Sedina represented Ukraine in four Women's Chess Olympiads from 1994 to 2000, and represented Italy, on board 1, from 2004 to 2012. Her best result was her Olympiad debut at the 31st Chess Olympiad in Moscow 1994, where she scored 10.5/12 and won the gold medal on first reserve board, and the silver medal for best rating performance. She also won the bronze medal on board 3 at the 32nd Chess Olympiad in Yerevan 1996.

Sedina competed in the Women's World Chess Championship 2001 where she was eliminated by former Women's World Chess Champion Maia Chiburdanidze in round two, the Women's World Chess Championship 2004 where she was eliminated by Elina Danielian in round one, and the Women's World Chess Championship 2008 where she made it to round three but was eliminated by eventual runner-up Hou Yifan in the rapid playoffs.

Along with Jana Krivec, she scored a perfect 7/7 in the 1997 Slovenian Women's Team Chess Championship, and was the top scorer with 8/9 in the 1999 Swiss Team Chess Championship. She won the San Martino di Castrozza Open in 2001, came second in the 2000 Swiss Women's Chess Championship and won the event in 2001, and finished equal first in the Genoa Centurini Open in 2004.

In January 2005 she scored 8.5/9 to win the Australian Open Chess Championship in Mount Buller, Victoria, becoming the first woman to ever do so.

In 2006, she scored 7.5/11 and finished equal third in the 7th European Women's Chess Championship in Kuşadası, Turkey. This qualified her to play in the Women's World Chess Championship 2008 in Nalchik, Russia where she defeated Irina Krush and Nguyen Thi Than An, before being eliminated by Hou Yifan in round 3.

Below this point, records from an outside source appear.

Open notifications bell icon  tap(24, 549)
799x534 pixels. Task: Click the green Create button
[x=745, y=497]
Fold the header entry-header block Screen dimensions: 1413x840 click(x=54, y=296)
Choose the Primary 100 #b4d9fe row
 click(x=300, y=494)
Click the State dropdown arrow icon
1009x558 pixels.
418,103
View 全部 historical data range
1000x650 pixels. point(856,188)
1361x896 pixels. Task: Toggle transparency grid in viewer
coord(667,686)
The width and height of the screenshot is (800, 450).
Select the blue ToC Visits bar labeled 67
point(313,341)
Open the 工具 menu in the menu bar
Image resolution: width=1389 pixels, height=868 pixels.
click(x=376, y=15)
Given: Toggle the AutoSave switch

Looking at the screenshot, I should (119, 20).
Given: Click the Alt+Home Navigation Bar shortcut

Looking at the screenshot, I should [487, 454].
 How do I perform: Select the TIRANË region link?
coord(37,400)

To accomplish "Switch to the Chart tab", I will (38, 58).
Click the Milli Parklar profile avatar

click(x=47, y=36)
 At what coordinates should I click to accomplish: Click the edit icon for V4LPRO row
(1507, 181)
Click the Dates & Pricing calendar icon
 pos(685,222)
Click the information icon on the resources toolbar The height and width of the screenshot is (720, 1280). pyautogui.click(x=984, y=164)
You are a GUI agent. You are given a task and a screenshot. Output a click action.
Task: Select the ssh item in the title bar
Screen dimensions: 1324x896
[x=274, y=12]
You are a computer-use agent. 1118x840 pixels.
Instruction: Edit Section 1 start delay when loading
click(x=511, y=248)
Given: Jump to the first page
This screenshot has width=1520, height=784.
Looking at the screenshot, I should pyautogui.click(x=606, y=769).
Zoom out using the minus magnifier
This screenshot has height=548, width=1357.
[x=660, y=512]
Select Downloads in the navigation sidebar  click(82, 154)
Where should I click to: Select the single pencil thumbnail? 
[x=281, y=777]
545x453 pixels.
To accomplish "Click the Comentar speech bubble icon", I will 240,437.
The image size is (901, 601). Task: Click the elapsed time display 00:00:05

In 2007, she won the bronze medal in the 5th Mediterranean Chess Championship in Sousse, Tunisia and in 2008/2009 the silver medal in the 6th Mediterranean Chess Championship in Antalya, Turkey.

Sedina has represented Italy in the Mitropa Cup eight times from 2008 to 2015. She has won two individual gold medals (in Olbia 2008 and Merlimont 2011), four team gold medals (in 2008, 2010, 2011 and 2014), one silver team medal (2015) and three bronze team medals (in 2009, 2012 and 2013) in the Mitropa Cup.

She has played in several national chess championship teams: in Germany with OSG Baden-Baden, with Mendrisio in Switzerland, in France with the Clichy-Echecs-92, in England with Wood Green 1.

== Personal life ==
Sedina graduated in Economics at the University of Kyiv in 1990. She also gained a PhD in chess training methods at the Kyiv Institute of Physical Culture and Sport in 1994.